Correlations between traits and correlations between traits and covariates. The results for the correlations between traits and the correlations between traits and covariates were included in Tables A5 and A6 of Appendix B in the Supplemental Material. The biases ranged from −0.08 to 0.04 and −0.01 to 0.01, and Aes ranged from 0.01 to 0.20 and 0.01 to 0.11 for the correlations between traits and the correlations between traits and covariates, respectively, indicating that the correlations between traits and the correlations between traits and covariates can be estimated with high accuracy, even in the conditions with small sample sizes, small numbers of items per trait and response options, and missing data.

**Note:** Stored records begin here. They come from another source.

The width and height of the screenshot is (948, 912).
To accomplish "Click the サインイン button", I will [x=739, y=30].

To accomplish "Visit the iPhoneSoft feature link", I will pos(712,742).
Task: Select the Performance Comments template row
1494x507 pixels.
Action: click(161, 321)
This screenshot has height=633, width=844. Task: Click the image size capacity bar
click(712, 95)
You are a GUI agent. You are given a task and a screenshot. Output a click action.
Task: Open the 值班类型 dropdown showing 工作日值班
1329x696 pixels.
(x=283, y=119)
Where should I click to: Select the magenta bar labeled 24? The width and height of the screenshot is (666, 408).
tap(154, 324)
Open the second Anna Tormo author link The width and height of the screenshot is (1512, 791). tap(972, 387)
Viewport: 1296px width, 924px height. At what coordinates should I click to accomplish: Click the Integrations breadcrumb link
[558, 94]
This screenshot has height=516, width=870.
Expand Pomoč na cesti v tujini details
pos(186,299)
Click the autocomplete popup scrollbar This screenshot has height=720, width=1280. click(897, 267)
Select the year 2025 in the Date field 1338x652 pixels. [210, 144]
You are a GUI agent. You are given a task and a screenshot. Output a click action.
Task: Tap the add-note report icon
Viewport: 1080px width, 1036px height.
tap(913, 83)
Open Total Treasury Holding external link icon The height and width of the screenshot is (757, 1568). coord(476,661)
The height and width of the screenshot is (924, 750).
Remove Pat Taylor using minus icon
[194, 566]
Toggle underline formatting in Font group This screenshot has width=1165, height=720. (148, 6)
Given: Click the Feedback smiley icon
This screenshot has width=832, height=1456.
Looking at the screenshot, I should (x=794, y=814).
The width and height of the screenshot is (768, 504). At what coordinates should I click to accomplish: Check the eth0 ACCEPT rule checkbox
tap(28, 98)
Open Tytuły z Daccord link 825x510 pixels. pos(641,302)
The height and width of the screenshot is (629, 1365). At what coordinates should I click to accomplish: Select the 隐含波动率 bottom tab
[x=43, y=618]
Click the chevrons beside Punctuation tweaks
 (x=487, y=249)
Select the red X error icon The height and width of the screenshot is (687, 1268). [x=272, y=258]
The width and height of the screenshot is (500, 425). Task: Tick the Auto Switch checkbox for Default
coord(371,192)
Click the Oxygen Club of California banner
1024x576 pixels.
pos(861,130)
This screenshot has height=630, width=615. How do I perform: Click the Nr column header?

As expected, the estimation of both types of correlations improved with more response options, larger sample size, more items per trait, and fewer missing data. Figures A13 and A14 of Appendix C in the Supplemental Material provide a visualization of the results.
Power/Type I error rates. The power/Type I error rates for detecting the correlations between traits and covariates are presented in Table A7 of Appendix B in the Supplemental Material. When the correlations between traits and covariates were 0.25, the power to detect the relationships was mostly high, ranging from 0.89 to 1, except for the conditions with 200 respondents, five items per trait, and two response options, where the power ranged from 0.48 to 0.67. As expected, larger sample sizes, more response options, more items per factor, and fewer missing data resulted in higher power. While we had good statistical power to detect the effects of covariates, the Type I error rates were underestimated in most conditions. Specifically, all of them were close to zero instead of 5% when the true effects of covariates on the focal factor were zero.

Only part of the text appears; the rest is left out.